■ **What the task requires**
Write the data out again in full, with no departure from the original.

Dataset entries
((

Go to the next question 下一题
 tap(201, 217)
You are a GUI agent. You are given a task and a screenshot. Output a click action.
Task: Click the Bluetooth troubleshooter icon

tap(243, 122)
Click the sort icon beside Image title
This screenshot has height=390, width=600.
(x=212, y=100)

))

■ **Expected answer**
Go to the next question 下一题
 tap(201, 217)
You are a GUI agent. You are given a task and a screenshot. Output a click action.
Task: Click the Bluetooth troubleshooter icon

tap(243, 122)
Click the sort icon beside Image title
This screenshot has height=390, width=600.
(x=212, y=100)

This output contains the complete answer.